Mais qui donc a encore besoin de CNN ? Franchement ? Aujourd’hui, on l’allume dans sa chambre d’hôtel après un long voyage pour se tenir vaguement au courant. Très vite, l’ennui s’installe devant le cocktail létal : du bavardage, de la politique traitée dans sa façon la plus traditionnelle, du sport. Si on a de la chance, on tombe sur quelques têtes connues comme les journalistes Christiane Amanpour ou Anderson Cooper. Mais, signe des temps, les stars de la chaîne câblée ont largement migré sur YouTube. Elles ont en fait suivi le déplacement des audiences dont l’ampleur laisse peu d’espoir à la télévision dite « linéaire », qu’elle soit hertzienne, câblée ou par satellite. Les chiffres sont éloquents : chaque jour, CNN rallie 409 000 téléspectateurs aux Etats-Unis, le chiffre le plus bas depuis dix ans. L’audience des 25-54 ans, le segment le plus convoité par la publicité, est tombée à 81 000 personnes par 24 heures. Fox News, avec ses traitements outranciers, a de meilleurs scores mais qui restent minces : 1,4 million de téléspectateurs sur 24 heures, dont 170 000 âgés de 25-54 ans. Une misère.

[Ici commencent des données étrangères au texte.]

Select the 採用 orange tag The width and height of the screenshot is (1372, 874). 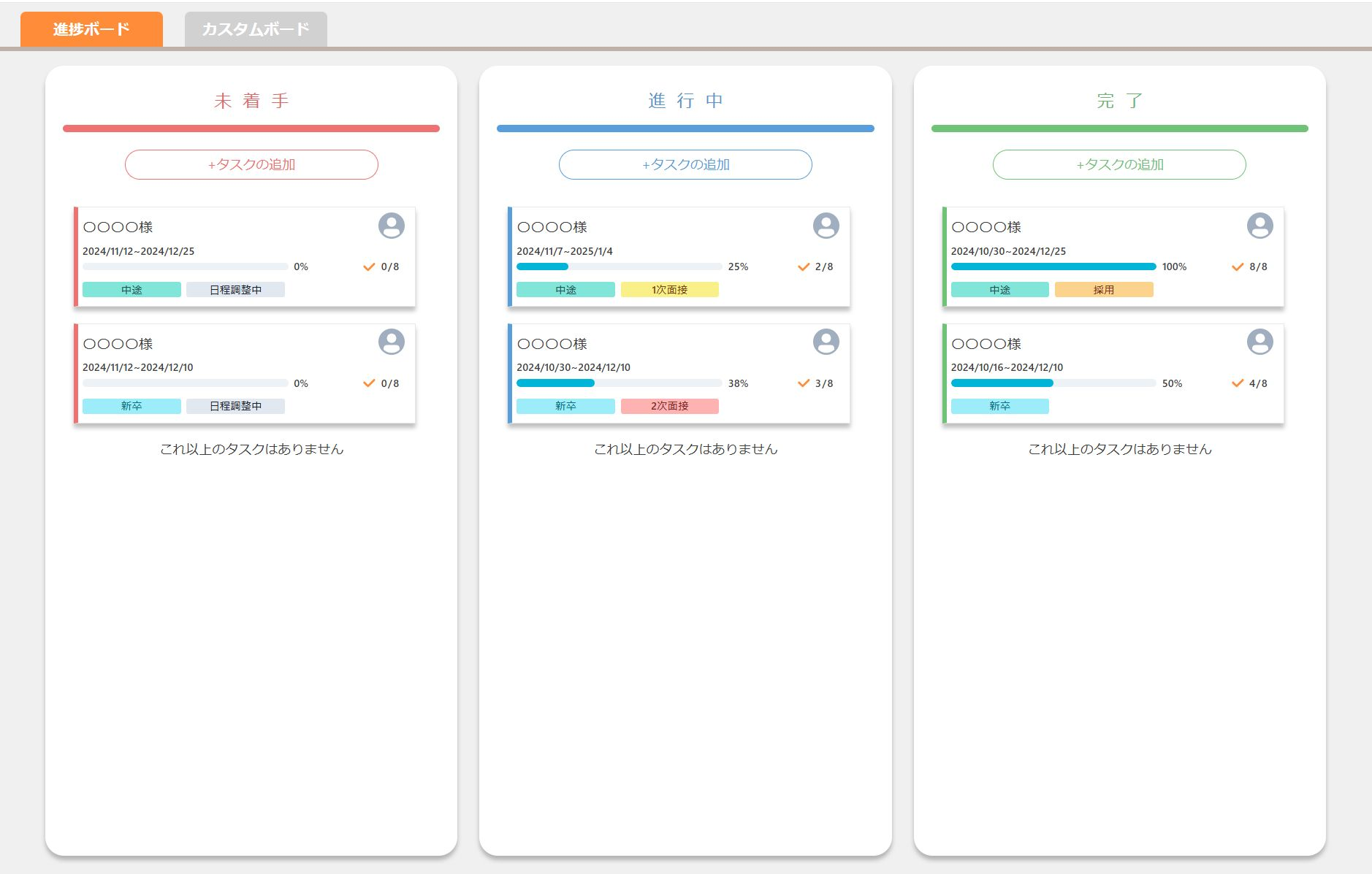tap(1103, 290)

Où sont donc les audiences ? Sur les réseaux sociaux évidemment, mais aussi sur YouTube qui est devenu un poids lourd de l’information avec 122 millions d’Américains qui y sont présents quotidiennement – et 1 milliard dans le monde. CNN y compte 16 millions d’abonnés, Fox News 10 millions, et jouissent d’une structure démographique bien plus attractive puisque 37 % des milléniaux (18-34 ans) avouent « binger » YouTube quotidiennement.

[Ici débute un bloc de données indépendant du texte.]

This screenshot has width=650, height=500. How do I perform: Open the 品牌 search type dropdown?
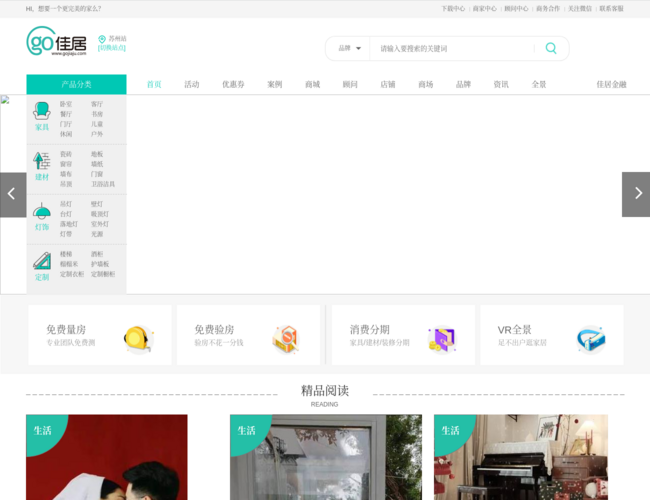[349, 48]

YouTube, désormais un poids lourd de l’info
YouTube est donc devenu un réflexe d’information globalisée. Pour suivre un événement en direct, l’utilisateur a souvent le choix entre les sources, nationales ou locales. Pour qui sait choisir, des myriades de chaînes spécialisées, souvent produites par des médias réputés comme le New York Times, Bloomberg ou The Economist, offrent gratuitement des contenus de qualité. Et le service vidéo de Google pourrait faire bien mieux s’il améliorait son médiocre algorithme de recommandation.

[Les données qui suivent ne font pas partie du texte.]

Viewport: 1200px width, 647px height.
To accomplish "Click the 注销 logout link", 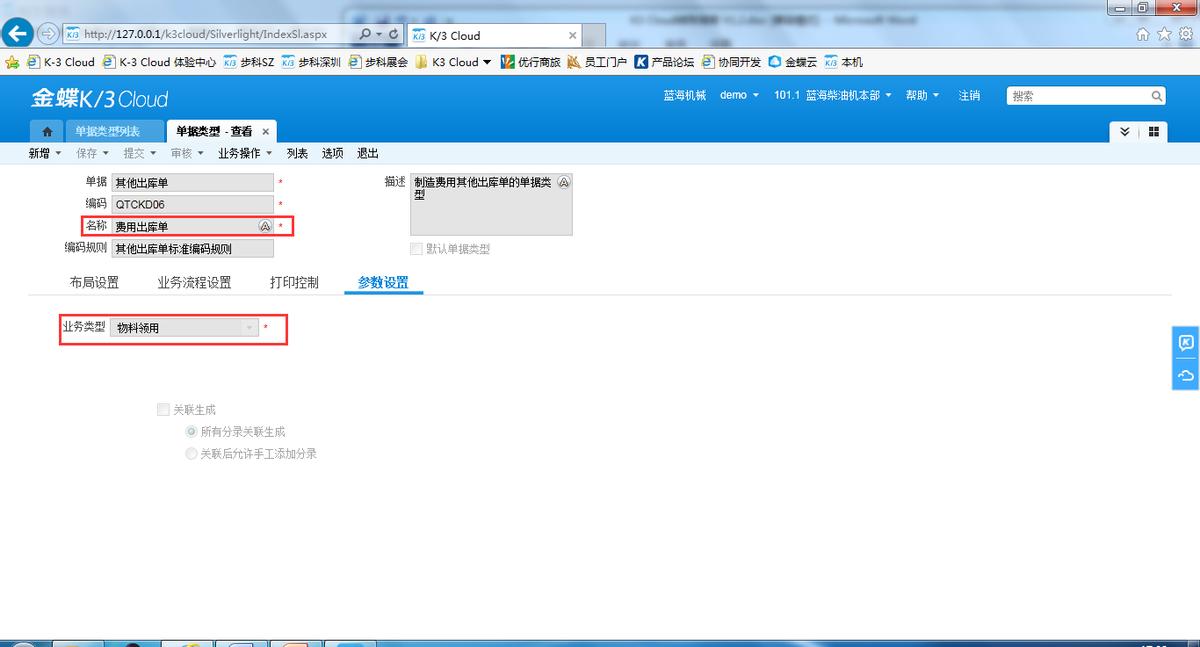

Pour CNN, cette concurrence est dévastatrice, car le réseau est débordé sur toute sa gamme de produits historiques. A cet effondrement structurel, la chaîne a superposé une crise plutôt people, avec le limogeage de son président, après seulement treize mois. Chris Licht a multiplié les erreurs ; il a par exemple laissé un journaliste du mensuel The Atlantic le suivre au quotidien plusieurs mois durant. Le récit, parfois comique, chroniquait une descente aux enfers marquée par une catastrophique tentative de donner des gages à Donald Trump qui avait ostracisé CNN. Le portrait de The Atlantic a sans nul doute accéléré la chute de Licht. Pour ne rien arranger, il a hérité de mauvais choix stratégiques comme, juste avant son arrivée, l’abandon de CNN +, une chaîne d’information haut de gamme, payante, exclusivement sur le Web avec des stars des médias et qui n’a duré que trois semaines : une erreur à 200 millions de dollars.
La mine d’or du sport
L’importance prise par YouTube préfigure d’ailleurs le rôle futur des Gafam dans la captation des audiences autrefois massives de la télévision. Les géants de la technologie sont aidés par leurs capacités d’investissement dans la production et dans l’achat des droits télévisuels : Amazon Prime Video a ainsi mis des milliards sur la table pour acheter divers droits de diffusion dans le football, le tennis, le basket, le golf ou le football américain. Une offre tellement abondante qu’Amazon envisage de développer une application dédiée au sport.
De son côté, Netflix joue une partition différente avec ses séries documentaires devenues des succès planétaires. L’une des plus connues est celle sur la Formule 1, Drive to Survive, dont les cinq saisons sont créditées d’avoir enrayé l’essoufflement d’audience de ce sport. La recette, faite d’une mise en scène et d’une scénarisation au cordeau, est aujourd’hui déclinée sur le cyclisme, le tennis et le golf, autant de puissants vecteurs d’abonnements pour Netflix.